Но г-жа Льеше была несправедлива к судьбе: то обстоятельство, что она была женщиной, и женщиной красивой, сослужило ей немалую службу. Будь она даже гениальным мужчиной, она навряд ли смогла бы добиться даже четвёртой части того, чего добилась своими любовными талантами, будучи женщиной. И, уж конечно, никогда не смогла бы превратить в префекта своего чудовищно бездарного супруга. Он был поистине её творением, созданным благодаря щедрой натуре г-жи Льеше, безошибочному чувству момента и знанию привычек влиятельных деятелей страны. Вот почему г-жу Льеше смело можно считать одной из самых ловких женщин своего времени.

В высших политических кругах жена префекта имела репутацию легкодоступной женщины. Но справедливости ради следует заметить, что она умела терять всё, кроме головы. Г-жа Льеше честно платила своей особой – именно платила, ибо она никогда не уступала раньше, чем добивалась своего, и давала залоги любви, не доводя дело до умиротворяющей развязки. Она была далека от того, чтобы примешивать удовольствие к требованиям честолюбия, и тщательно вела учёт в своих деловых прегрешениях.

В удовольствии эта ненасытная женщина тоже не собиралась себе отказывать. Г-жа Льеше выбирала возлюбленных среди элегантных чиновников министерских канцелярий, где она постоянно околачивалась, проталкивая своего Льеше. Теперь эта бесстыдница добивалась для своего олуха места посланника или губернатора в колониях. У неё была особая манера смотреть на молодых секретарей, которые были ей по вкусу. От её взора щёки красавцев вспыхивали огнём. Уже одни её губы заставляли молодых людей потуплять глаза – так много они обещали, не произнося ни слова. Мужчине, на которого падал её пристальный взгляд, казалось, что его публично раздевают догола. Делая вид, что ей нужны кой-какие справки, она склонялась над своим избранником, опьяняя его трепетным колдовством своей прославленной груди – сущей ловушки для мужчин. С невероятно обольстительной улыбкой на устах она шептала: «Я хотела бы тебя проглотить, мой мальчик!» Проглотить было удачным словцом – оно вполне соответствовало любовным особенностям прекрасной Режины. В маленькой квартирке, куда она завлекала молодёжь, ей удавалось так много выжать из двадцатипятилетних юнцов, что они уходили оттуда совершенно одуревшие, мертвенно-бледные, изумлённые, гордые. Немногим удавалось долго противиться чарам этого вампира. К сорока годам могучая женщина достигла вершин пылкости и мастерства.

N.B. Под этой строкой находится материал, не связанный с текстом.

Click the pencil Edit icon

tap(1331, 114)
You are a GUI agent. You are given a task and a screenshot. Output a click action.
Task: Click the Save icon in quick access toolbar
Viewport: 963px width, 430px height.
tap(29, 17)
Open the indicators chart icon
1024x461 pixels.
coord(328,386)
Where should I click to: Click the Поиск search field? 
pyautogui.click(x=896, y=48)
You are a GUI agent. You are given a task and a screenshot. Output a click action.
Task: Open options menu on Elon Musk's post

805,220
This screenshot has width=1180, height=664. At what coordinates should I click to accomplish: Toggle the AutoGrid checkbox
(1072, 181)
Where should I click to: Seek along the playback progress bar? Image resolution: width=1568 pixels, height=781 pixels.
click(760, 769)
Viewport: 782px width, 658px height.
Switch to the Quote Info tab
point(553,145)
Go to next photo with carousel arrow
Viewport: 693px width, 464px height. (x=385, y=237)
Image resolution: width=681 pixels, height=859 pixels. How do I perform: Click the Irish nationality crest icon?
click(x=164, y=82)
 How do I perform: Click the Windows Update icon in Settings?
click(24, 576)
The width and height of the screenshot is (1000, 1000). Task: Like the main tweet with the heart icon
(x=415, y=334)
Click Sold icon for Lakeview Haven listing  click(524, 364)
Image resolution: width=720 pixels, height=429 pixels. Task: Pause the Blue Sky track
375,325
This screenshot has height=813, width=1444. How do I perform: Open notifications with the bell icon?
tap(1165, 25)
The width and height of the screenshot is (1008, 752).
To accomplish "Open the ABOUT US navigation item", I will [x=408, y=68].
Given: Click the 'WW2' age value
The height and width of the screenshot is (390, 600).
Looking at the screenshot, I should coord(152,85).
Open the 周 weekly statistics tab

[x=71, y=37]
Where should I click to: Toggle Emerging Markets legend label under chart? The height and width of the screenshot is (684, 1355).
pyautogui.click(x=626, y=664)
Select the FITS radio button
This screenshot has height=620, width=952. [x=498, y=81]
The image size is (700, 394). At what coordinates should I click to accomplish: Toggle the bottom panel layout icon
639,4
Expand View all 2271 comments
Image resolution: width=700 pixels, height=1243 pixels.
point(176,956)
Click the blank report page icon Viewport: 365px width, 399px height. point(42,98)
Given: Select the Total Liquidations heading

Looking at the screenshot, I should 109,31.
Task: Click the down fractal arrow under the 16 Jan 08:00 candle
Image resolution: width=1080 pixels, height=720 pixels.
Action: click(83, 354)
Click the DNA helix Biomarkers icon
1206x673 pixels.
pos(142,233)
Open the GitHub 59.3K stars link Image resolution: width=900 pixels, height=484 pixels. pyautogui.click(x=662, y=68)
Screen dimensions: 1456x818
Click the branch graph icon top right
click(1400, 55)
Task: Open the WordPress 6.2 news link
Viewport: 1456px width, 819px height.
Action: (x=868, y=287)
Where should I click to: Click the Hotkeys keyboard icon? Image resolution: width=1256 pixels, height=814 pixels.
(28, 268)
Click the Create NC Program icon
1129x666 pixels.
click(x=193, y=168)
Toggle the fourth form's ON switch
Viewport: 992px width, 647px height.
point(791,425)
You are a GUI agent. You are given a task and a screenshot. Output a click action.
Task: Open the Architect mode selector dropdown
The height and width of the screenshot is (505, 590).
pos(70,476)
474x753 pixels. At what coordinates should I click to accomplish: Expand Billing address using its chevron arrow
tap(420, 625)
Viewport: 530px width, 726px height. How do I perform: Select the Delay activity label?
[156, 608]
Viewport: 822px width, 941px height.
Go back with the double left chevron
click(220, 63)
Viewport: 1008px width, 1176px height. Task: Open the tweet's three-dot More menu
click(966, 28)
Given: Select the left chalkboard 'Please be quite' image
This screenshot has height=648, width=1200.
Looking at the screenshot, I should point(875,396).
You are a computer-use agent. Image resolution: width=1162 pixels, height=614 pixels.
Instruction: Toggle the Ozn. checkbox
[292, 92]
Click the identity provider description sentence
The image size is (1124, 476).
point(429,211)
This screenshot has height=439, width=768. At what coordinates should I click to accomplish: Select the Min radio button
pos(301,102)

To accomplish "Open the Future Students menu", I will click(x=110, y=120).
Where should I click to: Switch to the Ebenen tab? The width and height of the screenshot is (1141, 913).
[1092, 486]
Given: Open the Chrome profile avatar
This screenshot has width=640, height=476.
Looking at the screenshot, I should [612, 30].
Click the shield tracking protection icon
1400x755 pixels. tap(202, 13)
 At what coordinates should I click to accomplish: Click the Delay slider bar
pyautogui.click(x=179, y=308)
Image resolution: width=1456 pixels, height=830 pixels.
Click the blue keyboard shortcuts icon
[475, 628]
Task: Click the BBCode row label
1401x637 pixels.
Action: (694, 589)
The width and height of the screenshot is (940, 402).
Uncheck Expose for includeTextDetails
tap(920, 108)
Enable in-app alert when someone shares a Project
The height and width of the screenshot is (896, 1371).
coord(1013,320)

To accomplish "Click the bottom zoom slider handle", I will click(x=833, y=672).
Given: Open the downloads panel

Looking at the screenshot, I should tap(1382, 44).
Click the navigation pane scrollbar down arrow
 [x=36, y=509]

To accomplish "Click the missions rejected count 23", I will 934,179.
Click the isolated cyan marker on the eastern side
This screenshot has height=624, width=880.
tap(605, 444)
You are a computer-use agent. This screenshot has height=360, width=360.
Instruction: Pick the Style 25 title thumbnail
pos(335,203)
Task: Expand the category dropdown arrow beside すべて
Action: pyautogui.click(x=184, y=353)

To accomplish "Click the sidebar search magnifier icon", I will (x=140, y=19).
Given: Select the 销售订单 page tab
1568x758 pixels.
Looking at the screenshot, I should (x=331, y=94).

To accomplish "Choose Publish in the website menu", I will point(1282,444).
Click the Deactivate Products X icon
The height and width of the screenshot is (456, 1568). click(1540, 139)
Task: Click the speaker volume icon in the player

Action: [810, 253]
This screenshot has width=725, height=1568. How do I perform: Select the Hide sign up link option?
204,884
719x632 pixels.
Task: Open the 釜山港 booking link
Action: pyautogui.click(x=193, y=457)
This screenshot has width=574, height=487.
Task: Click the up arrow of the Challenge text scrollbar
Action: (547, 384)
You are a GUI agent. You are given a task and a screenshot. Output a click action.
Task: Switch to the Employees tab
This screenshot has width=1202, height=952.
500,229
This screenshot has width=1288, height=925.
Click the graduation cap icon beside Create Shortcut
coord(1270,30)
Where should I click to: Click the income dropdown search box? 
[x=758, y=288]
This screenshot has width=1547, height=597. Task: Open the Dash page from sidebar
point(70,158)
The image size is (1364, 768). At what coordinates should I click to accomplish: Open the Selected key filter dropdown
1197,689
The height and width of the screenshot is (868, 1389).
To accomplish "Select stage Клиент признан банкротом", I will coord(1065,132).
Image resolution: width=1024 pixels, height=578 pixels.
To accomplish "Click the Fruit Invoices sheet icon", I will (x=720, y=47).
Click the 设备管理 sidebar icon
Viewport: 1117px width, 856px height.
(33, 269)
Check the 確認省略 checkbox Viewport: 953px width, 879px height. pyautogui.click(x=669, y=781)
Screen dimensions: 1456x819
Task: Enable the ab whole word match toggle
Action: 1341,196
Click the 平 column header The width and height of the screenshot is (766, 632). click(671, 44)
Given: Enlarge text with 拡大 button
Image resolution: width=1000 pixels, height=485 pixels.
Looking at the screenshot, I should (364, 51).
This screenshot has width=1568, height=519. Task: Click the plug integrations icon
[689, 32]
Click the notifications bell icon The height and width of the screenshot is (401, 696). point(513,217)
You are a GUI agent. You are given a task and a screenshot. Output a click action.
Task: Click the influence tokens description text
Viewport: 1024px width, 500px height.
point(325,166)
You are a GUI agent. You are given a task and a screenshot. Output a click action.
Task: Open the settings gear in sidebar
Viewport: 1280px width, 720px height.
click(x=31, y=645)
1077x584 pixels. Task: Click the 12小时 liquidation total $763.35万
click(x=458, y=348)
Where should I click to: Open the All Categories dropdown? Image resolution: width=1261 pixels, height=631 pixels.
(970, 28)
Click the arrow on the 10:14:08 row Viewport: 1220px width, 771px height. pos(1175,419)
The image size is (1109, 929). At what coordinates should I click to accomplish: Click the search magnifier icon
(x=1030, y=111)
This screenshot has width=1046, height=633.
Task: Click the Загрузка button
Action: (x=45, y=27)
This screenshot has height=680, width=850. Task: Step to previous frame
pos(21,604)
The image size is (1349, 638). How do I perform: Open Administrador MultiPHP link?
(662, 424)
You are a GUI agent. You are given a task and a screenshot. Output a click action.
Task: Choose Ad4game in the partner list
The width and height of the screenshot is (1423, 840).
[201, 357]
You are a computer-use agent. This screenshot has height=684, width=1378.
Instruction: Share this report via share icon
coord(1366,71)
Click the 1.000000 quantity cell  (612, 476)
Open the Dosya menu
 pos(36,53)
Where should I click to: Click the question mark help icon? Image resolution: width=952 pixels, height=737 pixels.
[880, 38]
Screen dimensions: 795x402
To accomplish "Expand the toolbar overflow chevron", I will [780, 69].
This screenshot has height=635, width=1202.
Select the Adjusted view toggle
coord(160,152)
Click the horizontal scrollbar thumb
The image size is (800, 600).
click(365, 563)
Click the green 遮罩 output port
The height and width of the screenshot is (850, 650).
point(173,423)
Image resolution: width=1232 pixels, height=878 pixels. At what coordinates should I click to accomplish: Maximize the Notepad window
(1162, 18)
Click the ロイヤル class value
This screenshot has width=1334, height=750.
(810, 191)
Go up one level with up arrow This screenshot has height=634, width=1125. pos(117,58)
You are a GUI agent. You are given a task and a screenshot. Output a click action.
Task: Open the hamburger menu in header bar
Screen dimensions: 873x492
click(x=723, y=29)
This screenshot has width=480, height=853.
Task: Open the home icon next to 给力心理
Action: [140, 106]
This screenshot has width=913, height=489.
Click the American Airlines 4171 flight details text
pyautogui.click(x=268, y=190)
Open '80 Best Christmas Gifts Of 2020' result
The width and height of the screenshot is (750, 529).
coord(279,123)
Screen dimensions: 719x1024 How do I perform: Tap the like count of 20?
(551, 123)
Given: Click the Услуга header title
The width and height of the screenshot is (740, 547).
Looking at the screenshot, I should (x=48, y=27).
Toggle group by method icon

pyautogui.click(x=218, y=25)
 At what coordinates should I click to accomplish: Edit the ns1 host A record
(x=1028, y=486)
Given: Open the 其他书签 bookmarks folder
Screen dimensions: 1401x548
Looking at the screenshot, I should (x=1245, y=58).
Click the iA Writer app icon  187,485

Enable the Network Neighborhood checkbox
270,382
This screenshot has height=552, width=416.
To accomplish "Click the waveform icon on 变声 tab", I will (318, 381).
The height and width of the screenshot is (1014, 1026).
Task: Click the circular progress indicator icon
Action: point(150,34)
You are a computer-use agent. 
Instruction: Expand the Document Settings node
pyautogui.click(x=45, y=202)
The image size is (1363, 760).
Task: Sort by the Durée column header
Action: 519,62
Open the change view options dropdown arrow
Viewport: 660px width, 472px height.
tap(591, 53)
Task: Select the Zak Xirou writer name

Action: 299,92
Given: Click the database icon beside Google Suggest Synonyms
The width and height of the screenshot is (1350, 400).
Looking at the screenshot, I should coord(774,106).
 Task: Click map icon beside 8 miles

По всем сложным делам префект обычно советовался с женой, без неё он не мог принять ни одного решения. Инструкции Птибидуа, которые министр подписал не читая, он получил как раз в отсутствие г-жи Льеше. Они поставили его в затруднительное положение. Он почуял, что это дело может привести к скверной истории, а малейший скандал мог бы свести на нет все старания его супруги. Послать в Клошмерль жандармерию – значило бы привлечь всеобщее внимание к этому уголку Божоле и спровоцировать комментарии прессы. Было необходимо на что-то решиться, а это претило господину Льеше. Он непрестанно думал о будущих выборах и смертельно боялся вызвать чьё-либо неудовольствие. «Знать бы, что и как!» – стонал этот нерешительный господин. Сплошь да рядом, – размышлял он, – избиратели недовольны партией, стоящей у власти. В ближайшее время, вероятно, произойдёт смена правительства. Исходя из этих соображений, он не хотел примыкать окончательно ни к одной из сторон. Его сумбурная деятельность была направлена на примирение противоположностей и, стало быть, вызывала у всех некоторое недовольство.